Deleuze & Guattari, Zizek on Arendt (More from Brennan)

joanna bujes joanna.bujes at sun.com
Sun Jan 26 17:12:42 PST 2003


At 07:48 PM 01/26/2003 -0500, Gar wrote:
>So you need a class in between labor capital, a middle class, a
>bureaucratic/technical/managerial/academic class. This class performs a
>great many functions. There is directly policing workers to extract work
>from them. There is shaping the work environment, both to increase
>productivity per hour, but also to deskill labor and make it more
>measurable, easier to police. There is the shaping of the workers,
>suppressing some types of creativity while encouraging others - with the
>aim of making obedient little agents, but something more than drones,
>something that does not require micro management.

One thing I have noticed over the last twenty years...as a technical writer in relationship to a coordinating class/management....is that this hierarchical arrangement makes work much less efficient. The managers wind up making decisions about all kinds of things they don't really understand because they're not doing the work. The workers are unhappy because they're made to work in ways that are clearly inefficient/wasteful/inferior. As companies get bigger, they add more layers of management ...compounding this problem. Then, in steps "Globalization" where in addition to the multiplicity of management layers you have the additional wrinkle of coordinating work with people half-way around the world.....while the decision makers are farther and farther away from the work itself. This may be a lot of things....but efficient is not a word that comes to mind.

...as for

"Similarly, you will never persuade a majority of coordinators within a capitalist society to support any form of socialism that does not give coordinators special privileges That is why most people of coordinator background on this list become downright hysterical when a non market, non centrally planned form of socialism is advocated."

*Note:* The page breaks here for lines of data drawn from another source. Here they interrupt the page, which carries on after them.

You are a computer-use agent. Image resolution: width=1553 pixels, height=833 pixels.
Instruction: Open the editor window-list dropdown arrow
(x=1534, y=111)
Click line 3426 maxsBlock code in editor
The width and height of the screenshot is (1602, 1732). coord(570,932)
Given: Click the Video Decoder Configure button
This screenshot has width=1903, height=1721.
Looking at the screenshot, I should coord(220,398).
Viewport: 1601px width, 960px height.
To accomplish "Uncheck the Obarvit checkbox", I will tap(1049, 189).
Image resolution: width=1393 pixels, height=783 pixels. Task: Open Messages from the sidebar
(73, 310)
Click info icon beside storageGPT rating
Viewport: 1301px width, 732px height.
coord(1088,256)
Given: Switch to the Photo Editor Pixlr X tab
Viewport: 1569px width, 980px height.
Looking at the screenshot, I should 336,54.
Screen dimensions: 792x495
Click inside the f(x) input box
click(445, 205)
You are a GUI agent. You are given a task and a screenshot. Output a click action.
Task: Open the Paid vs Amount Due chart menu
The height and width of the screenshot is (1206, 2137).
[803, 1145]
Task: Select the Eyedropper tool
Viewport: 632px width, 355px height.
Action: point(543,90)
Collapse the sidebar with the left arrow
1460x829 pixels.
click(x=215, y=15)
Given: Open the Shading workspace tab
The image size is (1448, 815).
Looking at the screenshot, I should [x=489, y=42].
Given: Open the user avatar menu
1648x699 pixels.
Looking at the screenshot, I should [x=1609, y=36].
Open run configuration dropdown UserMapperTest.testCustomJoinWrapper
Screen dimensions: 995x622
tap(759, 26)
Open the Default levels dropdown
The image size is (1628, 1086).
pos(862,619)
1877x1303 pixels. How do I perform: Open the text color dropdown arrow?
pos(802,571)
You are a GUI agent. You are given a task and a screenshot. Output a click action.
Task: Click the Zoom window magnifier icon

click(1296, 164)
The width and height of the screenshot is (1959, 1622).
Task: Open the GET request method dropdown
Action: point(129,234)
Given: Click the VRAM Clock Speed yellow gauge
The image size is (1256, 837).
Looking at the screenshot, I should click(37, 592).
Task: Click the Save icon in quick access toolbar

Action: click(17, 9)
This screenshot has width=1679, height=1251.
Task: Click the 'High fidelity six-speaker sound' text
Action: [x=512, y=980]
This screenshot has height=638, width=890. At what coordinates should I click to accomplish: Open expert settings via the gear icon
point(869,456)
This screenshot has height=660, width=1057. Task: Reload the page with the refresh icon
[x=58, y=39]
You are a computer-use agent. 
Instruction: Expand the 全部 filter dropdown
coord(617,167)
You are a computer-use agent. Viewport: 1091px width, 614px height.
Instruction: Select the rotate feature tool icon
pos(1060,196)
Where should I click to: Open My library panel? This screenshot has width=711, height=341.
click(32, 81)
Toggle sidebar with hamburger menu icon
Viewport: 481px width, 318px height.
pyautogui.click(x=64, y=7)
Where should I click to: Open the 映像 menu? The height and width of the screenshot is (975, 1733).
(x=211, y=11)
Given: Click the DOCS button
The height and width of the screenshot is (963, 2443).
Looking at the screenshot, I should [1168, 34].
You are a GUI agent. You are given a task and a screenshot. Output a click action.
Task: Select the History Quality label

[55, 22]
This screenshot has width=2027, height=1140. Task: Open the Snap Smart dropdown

I don't know if you're right. I've had different kinds of managers. I don't really see that management is necessary; at least in my work, if we all got together and figured what the resources were and what had to be done, I'm pretty sure it would all come out right in the end. As for those managers who think they are better than workers because they are managers ....I just see that as a form of pathology...and it is pretty nauseating to live with. Fortunately, not all my managers have been like that.